** begin DATASET RECORDS **

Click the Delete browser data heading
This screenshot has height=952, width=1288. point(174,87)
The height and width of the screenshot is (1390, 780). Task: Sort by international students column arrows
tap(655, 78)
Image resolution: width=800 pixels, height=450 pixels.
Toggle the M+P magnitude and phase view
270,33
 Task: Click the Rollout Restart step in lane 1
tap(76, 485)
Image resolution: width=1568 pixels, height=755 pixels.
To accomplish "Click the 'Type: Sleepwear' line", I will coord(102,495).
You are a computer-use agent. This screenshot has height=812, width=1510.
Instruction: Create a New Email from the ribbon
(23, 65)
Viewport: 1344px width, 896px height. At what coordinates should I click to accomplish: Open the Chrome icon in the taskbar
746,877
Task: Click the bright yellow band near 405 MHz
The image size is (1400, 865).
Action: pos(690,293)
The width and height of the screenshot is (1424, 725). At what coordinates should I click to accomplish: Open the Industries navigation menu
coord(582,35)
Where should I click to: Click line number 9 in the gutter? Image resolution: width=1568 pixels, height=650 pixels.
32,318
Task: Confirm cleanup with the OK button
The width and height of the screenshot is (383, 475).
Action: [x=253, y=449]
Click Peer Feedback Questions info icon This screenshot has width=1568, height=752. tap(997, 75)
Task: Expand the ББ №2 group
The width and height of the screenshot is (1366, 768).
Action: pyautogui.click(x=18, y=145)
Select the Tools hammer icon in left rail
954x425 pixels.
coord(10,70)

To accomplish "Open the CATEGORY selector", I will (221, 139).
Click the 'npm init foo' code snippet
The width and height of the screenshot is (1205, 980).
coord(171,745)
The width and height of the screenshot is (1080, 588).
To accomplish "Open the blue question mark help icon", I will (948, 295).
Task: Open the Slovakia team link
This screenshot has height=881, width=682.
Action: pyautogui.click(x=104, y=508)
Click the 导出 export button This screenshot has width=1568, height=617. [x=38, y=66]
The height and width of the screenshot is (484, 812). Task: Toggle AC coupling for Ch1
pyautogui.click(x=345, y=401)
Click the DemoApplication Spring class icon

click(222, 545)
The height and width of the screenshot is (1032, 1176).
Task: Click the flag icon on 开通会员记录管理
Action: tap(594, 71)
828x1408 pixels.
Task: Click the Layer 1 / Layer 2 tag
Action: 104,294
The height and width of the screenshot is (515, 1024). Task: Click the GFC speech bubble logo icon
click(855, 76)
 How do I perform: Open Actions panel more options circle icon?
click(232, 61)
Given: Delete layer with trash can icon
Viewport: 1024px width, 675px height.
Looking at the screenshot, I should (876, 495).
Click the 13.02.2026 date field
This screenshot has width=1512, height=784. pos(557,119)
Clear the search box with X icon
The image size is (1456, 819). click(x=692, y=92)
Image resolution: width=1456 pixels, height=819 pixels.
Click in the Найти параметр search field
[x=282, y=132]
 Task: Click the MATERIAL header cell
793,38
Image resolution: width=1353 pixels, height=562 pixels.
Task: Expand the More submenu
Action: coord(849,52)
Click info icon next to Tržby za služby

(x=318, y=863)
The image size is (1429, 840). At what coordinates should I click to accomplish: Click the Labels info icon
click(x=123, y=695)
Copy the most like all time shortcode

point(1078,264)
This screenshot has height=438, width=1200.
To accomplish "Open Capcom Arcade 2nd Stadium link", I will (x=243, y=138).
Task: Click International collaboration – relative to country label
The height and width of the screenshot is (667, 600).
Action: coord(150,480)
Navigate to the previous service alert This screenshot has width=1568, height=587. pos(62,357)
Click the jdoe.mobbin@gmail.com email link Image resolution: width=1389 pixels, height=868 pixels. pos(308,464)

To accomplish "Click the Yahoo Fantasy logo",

** end DATASET RECORDS **

• [SHORT TASK] Put every line of the rows above into a JSON list of strings, one string per line, and skip the blank lines.

• [TASK OUTPUT]
[
  "Click the Delete browser data heading",
  "This screenshot has height=952, width=1288. point(174,87)",
  "The height and width of the screenshot is (1390, 780). Task: Sort by international students column arrows",
  "tap(655, 78)",
  "Image resolution: width=800 pixels, height=450 pixels.",
  "Toggle the M+P magnitude and phase view",
  "270,33",
  " Task: Click the Rollout Restart step in lane 1",
  "tap(76, 485)",
  "Image resolution: width=1568 pixels, height=755 pixels.",
  "To accomplish \"Click the 'Type: Sleepwear' line\", I will coord(102,495).",
  "You are a computer-use agent. This screenshot has height=812, width=1510.",
  "Instruction: Create a New Email from the ribbon",
  "(23, 65)",
  "Viewport: 1344px width, 896px height. At what coordinates should I click to accomplish: Open the Chrome icon in the taskbar",
  "746,877",
  "Task: Click the bright yellow band near 405 MHz",
  "The image size is (1400, 865).",
  "Action: pos(690,293)",
  "The width and height of the screenshot is (1424, 725). At what coordinates should I click to accomplish: Open the Industries navigation menu",
  "coord(582,35)",
  "Where should I click to: Click line number 9 in the gutter? Image resolution: width=1568 pixels, height=650 pixels.",
  "32,318",
  "Task: Confirm cleanup with the OK button",
  "The width and height of the screenshot is (383, 475).",
  "Action: [x=253, y=449]",
  "Click Peer Feedback Questions info icon This screenshot has width=1568, height=752. tap(997, 75)",
  "Task: Expand the ББ №2 group",
  "The width and height of the screenshot is (1366, 768).",
  "Action: pyautogui.click(x=18, y=145)",
  "Select the Tools hammer icon in left rail",
  "954x425 pixels.",
  "coord(10,70)",
  "To accomplish \"Open the CATEGORY selector\", I will (221, 139).",
  "Click the 'npm init foo' code snippet",
  "The width and height of the screenshot is (1205, 980).",
  "coord(171,745)",
  "The width and height of the screenshot is (1080, 588).",
  "To accomplish \"Open the blue question mark help icon\", I will (948, 295).",
  "Task: Open the Slovakia team link",
  "This screenshot has height=881, width=682.",
  "Action: pyautogui.click(x=104, y=508)",
  "Click the 导出 export button This screenshot has width=1568, height=617. [x=38, y=66]",
  "The height and width of the screenshot is (484, 812). Task: Toggle AC coupling for Ch1",
  "pyautogui.click(x=345, y=401)",
  "Click the DemoApplication Spring class icon",
  "click(222, 545)",
  "The height and width of the screenshot is (1032, 1176).",
  "Task: Click the flag icon on 开通会员记录管理",
  "Action: tap(594, 71)",
  "828x1408 pixels.",
  "Task: Click the Layer 1 / Layer 2 tag",
  "Action: 104,294",
  "The height and width of the screenshot is (515, 1024). Task: Click the GFC speech bubble logo icon",
  "click(855, 76)",
  " How do I perform: Open Actions panel more options circle icon?",
  "click(232, 61)",
  "Given: Delete layer with trash can icon",
  "Viewport: 1024px width, 675px height.",
  "Looking at the screenshot, I should (876, 495).",
  "Click the 13.02.2026 date field",
  "This screenshot has width=1512, height=784. pos(557,119)",
  "Clear the search box with X icon",
  "The image size is (1456, 819). click(x=692, y=92)",
  "Image resolution: width=1456 pixels, height=819 pixels.",
  "Click in the Найти параметр search field",
  "[x=282, y=132]",
  " Task: Click the MATERIAL header cell",
  "793,38",
  "Image resolution: width=1353 pixels, height=562 pixels.",
  "Task: Expand the More submenu",
  "Action: coord(849,52)",
  "Click info icon next to Tržby za služby",
  "(x=318, y=863)",
  "The image size is (1429, 840). At what coordinates should I click to accomplish: Click the Labels info icon",
  "click(x=123, y=695)",
  "Copy the most like all time shortcode",
  "point(1078,264)",
  "This screenshot has height=438, width=1200.",
  "To accomplish \"Open Capcom Arcade 2nd Stadium link\", I will (x=243, y=138).",
  "Task: Click International collaboration – relative to country label",
  "The height and width of the screenshot is (667, 600).",
  "Action: coord(150,480)",
  "Navigate to the previous service alert This screenshot has width=1568, height=587. pos(62,357)",
  "Click the jdoe.mobbin@gmail.com email link Image resolution: width=1389 pixels, height=868 pixels. pos(308,464)",
  "To accomplish \"Click the Yahoo Fantasy logo\","
]